● WHAT THIS TASK INVOLVES: List every protein named in the passage on Wolbachia cytoplasmic incompatibility.

● EXERCISE PASSAGE:

=== Begin Enclosure ===

A Wolbachia nuclease and its binding partner provide a distinct mechanism for cytoplasmic incompatibility.

Wolbachia are endosymbiotic bacteria that infect nearly half of all arthropod species. This pandemic is due in part to their ability to increase their transmission through the female germline, most commonly by a mechanism called cytoplasmic incompatibility (CI). The Wolbachia cid operon, encoding 2 proteins, CidA and CidB, the latter a deubiquitylating enzyme (DUB), recapitulates CI in transgenic Drosophila melanogaster However, some CI-inducing Wolbachia strains lack a DUB-encoding cid operon; it was therefore proposed that the related cin operon codes for an alternative CI system. Here we show that the Wolbachia cin operon encodes a nuclease, CinB, and a second protein, CinA, that tightly binds CinB. Recombinant CinB has nuclease activity against both single-stranded and double-stranded DNA but not RNA under the conditions tested. Expression of the cin operon in transgenic male flies induces male sterility and embryonic defects typical of CI. Importantly, transgenic CinA can rescue defects in egg-hatch rates when expressed in females. Expression of CinA also rescues CinB-induced growth defects in yeast. CinB has 2 PD-(D/E)xK nuclease domains, and both are required for nuclease activity and for toxicity in yeast and flies. Our data suggest a distinct mechanism for CI involving a nuclease toxin and highlight the central role of toxin-antidote operons in Wolbachia-induced cytoplasmic incompatibility.

=== End Enclosure ===

● DATA EXCERPTS:
=== Begin Enclosure ===

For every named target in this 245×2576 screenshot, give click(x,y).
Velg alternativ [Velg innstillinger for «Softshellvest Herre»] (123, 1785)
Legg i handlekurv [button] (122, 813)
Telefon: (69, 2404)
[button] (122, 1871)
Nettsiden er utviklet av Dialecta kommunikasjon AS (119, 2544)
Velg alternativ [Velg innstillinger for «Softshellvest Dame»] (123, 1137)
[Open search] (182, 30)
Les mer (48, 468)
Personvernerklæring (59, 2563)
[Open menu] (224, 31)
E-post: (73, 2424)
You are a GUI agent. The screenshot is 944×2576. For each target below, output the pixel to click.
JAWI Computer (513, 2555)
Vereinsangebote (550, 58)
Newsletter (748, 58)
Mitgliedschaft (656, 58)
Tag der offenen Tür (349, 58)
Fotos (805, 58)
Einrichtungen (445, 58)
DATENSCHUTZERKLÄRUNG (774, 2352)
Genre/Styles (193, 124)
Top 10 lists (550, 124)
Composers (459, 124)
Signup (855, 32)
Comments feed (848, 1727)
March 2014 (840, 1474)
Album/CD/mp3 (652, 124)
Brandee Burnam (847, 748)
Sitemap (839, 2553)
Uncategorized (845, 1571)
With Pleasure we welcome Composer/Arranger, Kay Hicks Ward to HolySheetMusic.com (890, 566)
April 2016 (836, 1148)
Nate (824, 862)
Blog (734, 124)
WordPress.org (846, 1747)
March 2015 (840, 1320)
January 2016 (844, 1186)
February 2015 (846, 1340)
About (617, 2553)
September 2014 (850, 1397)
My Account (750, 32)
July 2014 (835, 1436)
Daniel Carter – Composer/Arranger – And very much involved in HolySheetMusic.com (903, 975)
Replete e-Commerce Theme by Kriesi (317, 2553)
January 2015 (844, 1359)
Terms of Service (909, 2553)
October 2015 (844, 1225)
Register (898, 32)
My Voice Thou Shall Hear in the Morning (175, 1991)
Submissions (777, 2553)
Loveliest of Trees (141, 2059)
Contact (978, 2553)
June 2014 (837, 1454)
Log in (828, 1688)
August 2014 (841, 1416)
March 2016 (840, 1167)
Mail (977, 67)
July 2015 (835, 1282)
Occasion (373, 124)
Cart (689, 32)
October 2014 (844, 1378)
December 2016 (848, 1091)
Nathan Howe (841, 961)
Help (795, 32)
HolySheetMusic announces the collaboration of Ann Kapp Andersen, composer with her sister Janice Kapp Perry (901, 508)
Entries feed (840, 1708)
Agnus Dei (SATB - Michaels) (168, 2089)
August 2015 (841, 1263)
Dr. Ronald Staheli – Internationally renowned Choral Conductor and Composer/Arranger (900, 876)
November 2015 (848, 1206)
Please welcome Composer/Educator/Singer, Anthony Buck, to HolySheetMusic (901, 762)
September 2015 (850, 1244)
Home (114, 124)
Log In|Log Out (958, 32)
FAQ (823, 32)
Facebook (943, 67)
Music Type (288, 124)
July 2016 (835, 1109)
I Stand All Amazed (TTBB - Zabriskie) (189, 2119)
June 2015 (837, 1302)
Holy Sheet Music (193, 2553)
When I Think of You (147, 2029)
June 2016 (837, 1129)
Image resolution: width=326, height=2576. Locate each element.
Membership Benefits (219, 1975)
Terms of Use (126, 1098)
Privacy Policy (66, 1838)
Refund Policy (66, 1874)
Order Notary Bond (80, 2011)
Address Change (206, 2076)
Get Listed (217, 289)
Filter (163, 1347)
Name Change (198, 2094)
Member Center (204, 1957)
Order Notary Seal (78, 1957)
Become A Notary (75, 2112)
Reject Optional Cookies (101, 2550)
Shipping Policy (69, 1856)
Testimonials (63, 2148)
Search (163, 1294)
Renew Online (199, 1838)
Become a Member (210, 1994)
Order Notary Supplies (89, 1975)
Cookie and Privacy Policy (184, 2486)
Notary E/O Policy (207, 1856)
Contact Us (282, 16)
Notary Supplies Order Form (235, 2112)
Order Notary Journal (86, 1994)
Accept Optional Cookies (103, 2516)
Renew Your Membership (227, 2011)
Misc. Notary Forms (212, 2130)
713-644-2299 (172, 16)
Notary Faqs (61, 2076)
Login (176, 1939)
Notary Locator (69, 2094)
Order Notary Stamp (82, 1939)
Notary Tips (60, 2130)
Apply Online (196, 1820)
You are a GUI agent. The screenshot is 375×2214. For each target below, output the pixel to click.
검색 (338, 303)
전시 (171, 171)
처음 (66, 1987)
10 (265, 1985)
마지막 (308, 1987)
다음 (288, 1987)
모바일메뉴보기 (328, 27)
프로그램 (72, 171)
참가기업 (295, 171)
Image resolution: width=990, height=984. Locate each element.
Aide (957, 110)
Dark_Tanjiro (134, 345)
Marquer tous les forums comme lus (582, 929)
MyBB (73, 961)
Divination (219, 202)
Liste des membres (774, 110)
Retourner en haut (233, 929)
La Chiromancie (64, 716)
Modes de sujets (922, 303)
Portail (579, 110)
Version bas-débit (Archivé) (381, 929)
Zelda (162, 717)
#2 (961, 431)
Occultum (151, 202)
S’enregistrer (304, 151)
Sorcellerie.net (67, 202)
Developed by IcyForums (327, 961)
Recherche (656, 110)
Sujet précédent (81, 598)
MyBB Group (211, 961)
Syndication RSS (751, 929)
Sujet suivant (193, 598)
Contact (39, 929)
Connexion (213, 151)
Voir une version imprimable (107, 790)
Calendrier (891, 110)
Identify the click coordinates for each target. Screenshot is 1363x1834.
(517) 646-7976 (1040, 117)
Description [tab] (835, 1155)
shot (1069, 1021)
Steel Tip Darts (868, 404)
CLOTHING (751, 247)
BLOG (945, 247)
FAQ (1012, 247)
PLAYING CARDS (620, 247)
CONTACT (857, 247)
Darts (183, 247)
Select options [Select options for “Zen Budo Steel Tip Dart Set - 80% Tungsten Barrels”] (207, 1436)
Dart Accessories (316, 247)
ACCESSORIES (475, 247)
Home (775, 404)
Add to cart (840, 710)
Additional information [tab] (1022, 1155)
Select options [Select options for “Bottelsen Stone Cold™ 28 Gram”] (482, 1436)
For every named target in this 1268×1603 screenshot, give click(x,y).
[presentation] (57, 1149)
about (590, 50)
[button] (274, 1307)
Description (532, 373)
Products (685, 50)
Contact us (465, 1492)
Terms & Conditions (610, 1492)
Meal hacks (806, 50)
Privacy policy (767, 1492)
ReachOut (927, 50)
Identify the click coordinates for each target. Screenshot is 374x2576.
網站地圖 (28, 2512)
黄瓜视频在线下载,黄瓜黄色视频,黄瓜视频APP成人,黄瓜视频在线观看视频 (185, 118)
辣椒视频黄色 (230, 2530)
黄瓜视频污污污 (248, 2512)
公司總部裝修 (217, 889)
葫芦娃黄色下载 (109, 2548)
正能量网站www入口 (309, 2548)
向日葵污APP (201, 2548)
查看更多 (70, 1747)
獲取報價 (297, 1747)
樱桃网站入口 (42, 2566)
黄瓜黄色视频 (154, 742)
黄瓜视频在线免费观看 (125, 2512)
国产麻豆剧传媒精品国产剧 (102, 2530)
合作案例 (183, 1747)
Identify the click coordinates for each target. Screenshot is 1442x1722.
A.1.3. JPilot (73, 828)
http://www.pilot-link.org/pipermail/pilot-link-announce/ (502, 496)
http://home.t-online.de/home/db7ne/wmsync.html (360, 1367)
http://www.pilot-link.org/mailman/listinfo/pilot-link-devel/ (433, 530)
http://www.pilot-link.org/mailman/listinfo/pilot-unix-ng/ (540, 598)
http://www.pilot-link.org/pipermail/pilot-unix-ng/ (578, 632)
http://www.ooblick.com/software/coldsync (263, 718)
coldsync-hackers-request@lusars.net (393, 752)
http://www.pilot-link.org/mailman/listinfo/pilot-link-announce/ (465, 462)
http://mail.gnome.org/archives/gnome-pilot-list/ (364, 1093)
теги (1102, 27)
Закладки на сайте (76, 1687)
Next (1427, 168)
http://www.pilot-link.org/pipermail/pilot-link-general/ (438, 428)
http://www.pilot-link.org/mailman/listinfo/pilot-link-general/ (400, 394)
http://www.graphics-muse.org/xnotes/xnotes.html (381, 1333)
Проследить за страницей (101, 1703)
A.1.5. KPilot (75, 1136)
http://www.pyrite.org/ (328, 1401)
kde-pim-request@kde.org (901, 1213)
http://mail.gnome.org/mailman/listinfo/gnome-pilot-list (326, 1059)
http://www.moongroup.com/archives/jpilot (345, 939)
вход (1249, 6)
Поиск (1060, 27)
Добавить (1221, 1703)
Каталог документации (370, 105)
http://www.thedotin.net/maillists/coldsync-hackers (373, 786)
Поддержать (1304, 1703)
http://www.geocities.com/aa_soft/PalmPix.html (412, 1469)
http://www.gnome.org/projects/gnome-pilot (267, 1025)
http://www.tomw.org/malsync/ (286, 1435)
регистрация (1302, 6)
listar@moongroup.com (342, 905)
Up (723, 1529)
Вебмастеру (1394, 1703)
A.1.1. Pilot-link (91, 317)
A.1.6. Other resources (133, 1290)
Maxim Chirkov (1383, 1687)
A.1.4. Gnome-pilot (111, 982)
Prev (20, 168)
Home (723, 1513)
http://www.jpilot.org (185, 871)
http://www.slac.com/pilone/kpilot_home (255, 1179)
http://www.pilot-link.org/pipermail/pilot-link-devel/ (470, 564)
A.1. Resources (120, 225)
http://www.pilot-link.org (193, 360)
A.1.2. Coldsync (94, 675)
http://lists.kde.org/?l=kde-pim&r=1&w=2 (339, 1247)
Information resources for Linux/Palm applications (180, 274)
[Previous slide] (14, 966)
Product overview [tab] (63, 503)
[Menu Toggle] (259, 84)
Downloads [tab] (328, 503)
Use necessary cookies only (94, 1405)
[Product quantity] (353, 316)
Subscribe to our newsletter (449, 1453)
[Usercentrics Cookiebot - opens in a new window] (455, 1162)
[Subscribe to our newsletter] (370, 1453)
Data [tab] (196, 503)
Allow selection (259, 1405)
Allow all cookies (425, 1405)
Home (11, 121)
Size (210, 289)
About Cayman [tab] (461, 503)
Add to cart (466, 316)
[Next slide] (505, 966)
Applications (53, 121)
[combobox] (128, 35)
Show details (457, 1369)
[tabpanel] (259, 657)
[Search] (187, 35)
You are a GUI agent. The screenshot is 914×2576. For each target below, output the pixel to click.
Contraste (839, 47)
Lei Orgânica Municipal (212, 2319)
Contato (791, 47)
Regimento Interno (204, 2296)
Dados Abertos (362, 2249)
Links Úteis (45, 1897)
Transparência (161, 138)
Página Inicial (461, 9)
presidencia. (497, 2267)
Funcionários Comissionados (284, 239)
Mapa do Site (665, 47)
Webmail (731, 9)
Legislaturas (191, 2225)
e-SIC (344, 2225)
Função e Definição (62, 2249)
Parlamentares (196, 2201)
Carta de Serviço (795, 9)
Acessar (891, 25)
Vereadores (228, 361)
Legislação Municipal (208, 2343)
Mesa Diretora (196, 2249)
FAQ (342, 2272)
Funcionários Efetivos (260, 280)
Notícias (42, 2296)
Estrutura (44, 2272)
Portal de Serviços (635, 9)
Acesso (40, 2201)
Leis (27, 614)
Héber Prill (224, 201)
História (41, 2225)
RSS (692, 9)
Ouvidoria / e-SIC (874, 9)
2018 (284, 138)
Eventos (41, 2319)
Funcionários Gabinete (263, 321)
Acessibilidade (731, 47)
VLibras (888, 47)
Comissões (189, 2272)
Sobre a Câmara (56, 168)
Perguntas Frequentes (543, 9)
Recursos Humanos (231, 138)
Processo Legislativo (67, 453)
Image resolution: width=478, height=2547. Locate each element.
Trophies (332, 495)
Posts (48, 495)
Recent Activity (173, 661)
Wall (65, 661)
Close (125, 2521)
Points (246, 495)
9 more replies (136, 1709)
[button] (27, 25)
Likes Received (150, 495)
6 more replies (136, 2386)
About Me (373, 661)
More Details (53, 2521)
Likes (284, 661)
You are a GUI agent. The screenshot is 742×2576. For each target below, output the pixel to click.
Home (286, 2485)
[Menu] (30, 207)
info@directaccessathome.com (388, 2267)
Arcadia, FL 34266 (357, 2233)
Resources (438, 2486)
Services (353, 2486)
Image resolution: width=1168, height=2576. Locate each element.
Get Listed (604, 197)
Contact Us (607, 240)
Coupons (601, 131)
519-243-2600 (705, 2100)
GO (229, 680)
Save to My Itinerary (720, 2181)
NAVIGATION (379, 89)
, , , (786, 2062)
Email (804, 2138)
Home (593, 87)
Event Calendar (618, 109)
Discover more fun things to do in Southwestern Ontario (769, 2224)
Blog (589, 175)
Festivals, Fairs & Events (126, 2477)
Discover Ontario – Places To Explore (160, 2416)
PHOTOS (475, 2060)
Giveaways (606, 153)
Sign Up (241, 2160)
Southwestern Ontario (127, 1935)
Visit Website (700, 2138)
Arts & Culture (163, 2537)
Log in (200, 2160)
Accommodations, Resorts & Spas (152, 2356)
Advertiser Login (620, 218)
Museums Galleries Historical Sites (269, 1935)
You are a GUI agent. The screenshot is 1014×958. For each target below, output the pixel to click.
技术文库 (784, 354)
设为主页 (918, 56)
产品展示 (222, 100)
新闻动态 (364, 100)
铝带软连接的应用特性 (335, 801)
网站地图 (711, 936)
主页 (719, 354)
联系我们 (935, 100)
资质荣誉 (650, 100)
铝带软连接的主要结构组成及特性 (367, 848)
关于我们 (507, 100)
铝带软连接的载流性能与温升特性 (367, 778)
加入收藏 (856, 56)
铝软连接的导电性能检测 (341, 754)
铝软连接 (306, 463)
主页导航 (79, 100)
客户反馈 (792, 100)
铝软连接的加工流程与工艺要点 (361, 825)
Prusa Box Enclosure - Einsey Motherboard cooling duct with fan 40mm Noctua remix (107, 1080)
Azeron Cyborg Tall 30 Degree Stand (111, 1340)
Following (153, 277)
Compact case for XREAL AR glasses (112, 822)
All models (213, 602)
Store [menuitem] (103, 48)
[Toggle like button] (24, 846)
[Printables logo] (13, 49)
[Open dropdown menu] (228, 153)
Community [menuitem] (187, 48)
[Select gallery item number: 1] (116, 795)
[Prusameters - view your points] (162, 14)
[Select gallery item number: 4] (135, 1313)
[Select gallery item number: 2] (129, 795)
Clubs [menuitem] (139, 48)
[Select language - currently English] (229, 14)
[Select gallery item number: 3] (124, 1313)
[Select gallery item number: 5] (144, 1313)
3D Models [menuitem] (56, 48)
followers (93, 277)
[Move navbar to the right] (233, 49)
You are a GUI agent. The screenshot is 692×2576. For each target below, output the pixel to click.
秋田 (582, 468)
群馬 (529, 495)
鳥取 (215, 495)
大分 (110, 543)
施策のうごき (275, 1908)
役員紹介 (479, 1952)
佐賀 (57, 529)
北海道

=== End Enclosure ===

● ANSWER BOX: CidA, CidB, CinB, CinA